Dataset items

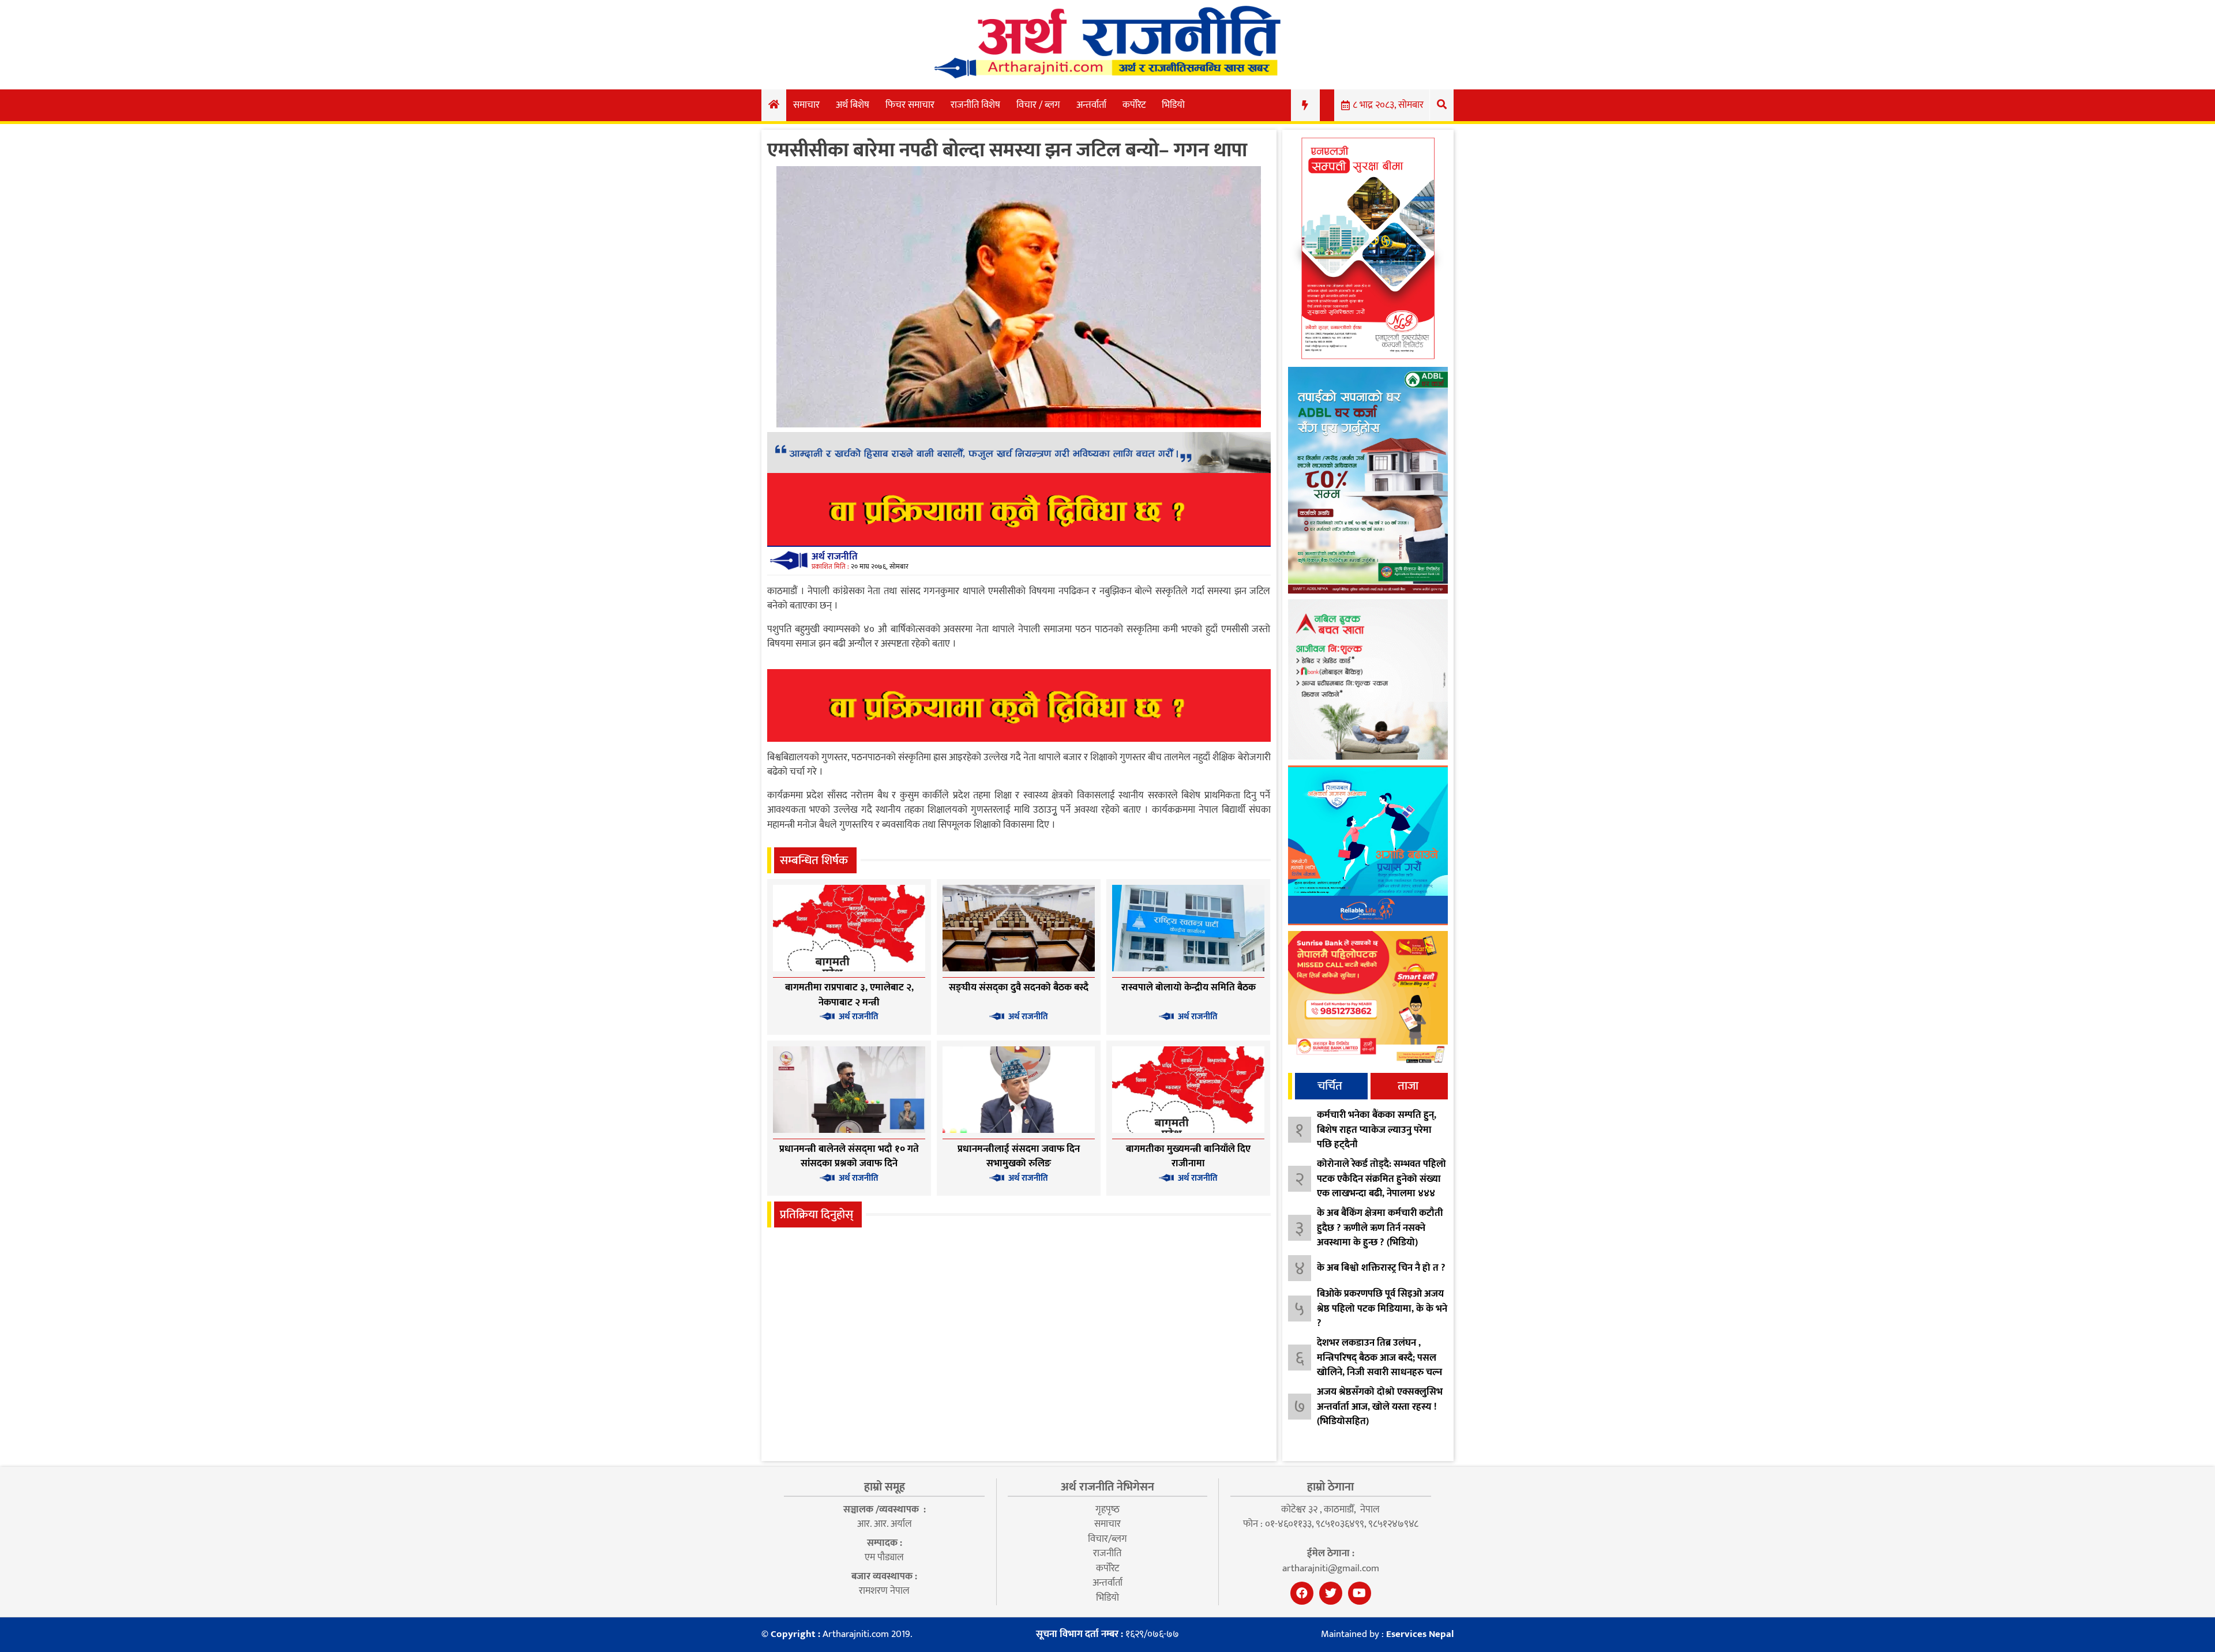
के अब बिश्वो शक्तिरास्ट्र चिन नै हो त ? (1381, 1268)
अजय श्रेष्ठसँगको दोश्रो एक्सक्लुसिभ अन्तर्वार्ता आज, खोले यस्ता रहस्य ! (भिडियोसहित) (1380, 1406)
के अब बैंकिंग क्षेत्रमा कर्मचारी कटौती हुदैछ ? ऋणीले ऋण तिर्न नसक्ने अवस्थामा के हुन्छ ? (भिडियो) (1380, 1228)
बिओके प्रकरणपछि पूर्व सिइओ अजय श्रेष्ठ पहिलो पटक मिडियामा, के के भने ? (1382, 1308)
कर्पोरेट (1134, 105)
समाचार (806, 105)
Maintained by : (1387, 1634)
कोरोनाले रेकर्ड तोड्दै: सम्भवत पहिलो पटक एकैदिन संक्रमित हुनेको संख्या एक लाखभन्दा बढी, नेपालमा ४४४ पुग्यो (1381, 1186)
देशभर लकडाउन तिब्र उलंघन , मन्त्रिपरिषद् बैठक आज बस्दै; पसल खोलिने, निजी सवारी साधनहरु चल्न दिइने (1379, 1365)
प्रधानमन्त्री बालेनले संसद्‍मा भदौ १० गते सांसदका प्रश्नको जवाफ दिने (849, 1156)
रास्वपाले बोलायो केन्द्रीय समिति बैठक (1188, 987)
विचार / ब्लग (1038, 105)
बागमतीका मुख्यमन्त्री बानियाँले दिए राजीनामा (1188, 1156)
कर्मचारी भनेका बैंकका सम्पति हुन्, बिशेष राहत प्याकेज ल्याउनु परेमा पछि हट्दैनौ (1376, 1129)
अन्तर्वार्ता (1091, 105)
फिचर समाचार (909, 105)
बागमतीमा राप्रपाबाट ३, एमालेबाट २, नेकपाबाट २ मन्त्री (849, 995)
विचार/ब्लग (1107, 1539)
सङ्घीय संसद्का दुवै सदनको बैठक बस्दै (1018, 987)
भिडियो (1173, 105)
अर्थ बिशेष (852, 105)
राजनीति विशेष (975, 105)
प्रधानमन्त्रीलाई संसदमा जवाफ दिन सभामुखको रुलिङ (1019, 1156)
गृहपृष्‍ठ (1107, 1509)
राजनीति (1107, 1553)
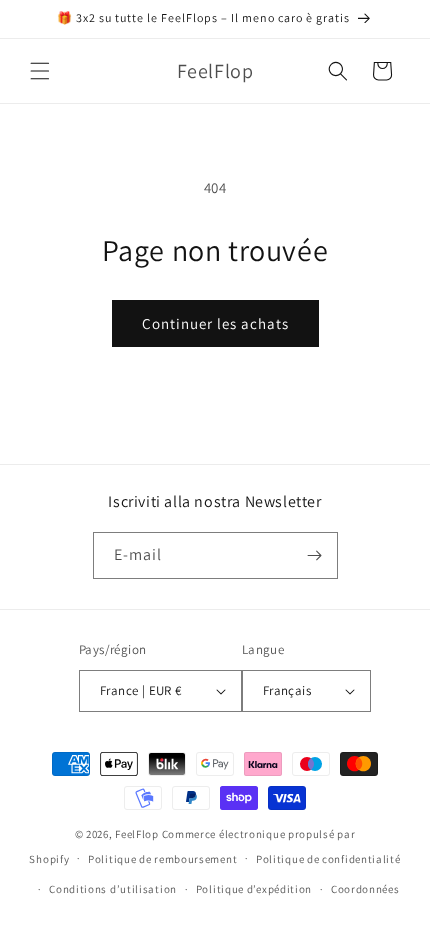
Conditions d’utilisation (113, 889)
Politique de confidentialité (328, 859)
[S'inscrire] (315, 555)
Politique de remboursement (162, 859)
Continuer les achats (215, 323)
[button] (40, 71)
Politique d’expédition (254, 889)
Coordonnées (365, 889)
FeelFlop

:: TASK BRIEF ::
Filter the records for lines holding the string "Politique". Copy each one.

:: RESPONSE AREA ::
Politique de confidentialité (328, 859)
Politique de remboursement (162, 859)
Politique d’expédition (254, 889)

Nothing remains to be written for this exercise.